(Entries taken from a collection)

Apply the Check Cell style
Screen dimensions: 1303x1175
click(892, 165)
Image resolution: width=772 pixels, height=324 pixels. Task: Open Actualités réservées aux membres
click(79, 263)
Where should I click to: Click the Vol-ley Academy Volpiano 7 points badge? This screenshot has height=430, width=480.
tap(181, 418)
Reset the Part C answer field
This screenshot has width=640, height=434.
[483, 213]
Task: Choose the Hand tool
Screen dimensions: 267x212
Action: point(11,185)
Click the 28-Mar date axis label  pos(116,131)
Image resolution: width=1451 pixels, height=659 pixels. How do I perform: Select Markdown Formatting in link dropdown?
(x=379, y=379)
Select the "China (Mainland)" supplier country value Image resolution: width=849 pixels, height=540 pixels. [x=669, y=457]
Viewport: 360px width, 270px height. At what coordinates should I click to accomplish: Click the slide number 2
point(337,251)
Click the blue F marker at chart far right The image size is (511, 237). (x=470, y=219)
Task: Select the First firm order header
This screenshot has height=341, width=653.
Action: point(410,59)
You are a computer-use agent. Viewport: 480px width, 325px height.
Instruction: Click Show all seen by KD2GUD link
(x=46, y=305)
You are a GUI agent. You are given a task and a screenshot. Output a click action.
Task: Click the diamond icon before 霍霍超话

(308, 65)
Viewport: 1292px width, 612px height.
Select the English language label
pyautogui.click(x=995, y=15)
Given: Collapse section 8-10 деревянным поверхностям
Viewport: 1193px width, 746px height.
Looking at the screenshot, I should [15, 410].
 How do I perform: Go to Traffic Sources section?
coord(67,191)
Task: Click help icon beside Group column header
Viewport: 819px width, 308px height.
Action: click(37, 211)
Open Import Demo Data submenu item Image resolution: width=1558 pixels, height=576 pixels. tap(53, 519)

What is needed —
An identical copy of the entries above is the expected result.

Completed exercise —
Apply the Check Cell style
Screen dimensions: 1303x1175
click(892, 165)
Image resolution: width=772 pixels, height=324 pixels. Task: Open Actualités réservées aux membres
click(79, 263)
Where should I click to: Click the Vol-ley Academy Volpiano 7 points badge? This screenshot has height=430, width=480.
tap(181, 418)
Reset the Part C answer field
This screenshot has width=640, height=434.
[483, 213]
Task: Choose the Hand tool
Screen dimensions: 267x212
Action: point(11,185)
Click the 28-Mar date axis label  pos(116,131)
Image resolution: width=1451 pixels, height=659 pixels. How do I perform: Select Markdown Formatting in link dropdown?
(x=379, y=379)
Select the "China (Mainland)" supplier country value Image resolution: width=849 pixels, height=540 pixels. [x=669, y=457]
Viewport: 360px width, 270px height. At what coordinates should I click to accomplish: Click the slide number 2
point(337,251)
Click the blue F marker at chart far right The image size is (511, 237). (x=470, y=219)
Task: Select the First firm order header
This screenshot has height=341, width=653.
Action: point(410,59)
You are a computer-use agent. Viewport: 480px width, 325px height.
Instruction: Click Show all seen by KD2GUD link
(x=46, y=305)
You are a GUI agent. You are given a task and a screenshot. Output a click action.
Task: Click the diamond icon before 霍霍超话

(308, 65)
Viewport: 1292px width, 612px height.
Select the English language label
pyautogui.click(x=995, y=15)
Given: Collapse section 8-10 деревянным поверхностям
Viewport: 1193px width, 746px height.
Looking at the screenshot, I should [15, 410].
 How do I perform: Go to Traffic Sources section?
coord(67,191)
Task: Click help icon beside Group column header
Viewport: 819px width, 308px height.
Action: click(37, 211)
Open Import Demo Data submenu item Image resolution: width=1558 pixels, height=576 pixels. tap(53, 519)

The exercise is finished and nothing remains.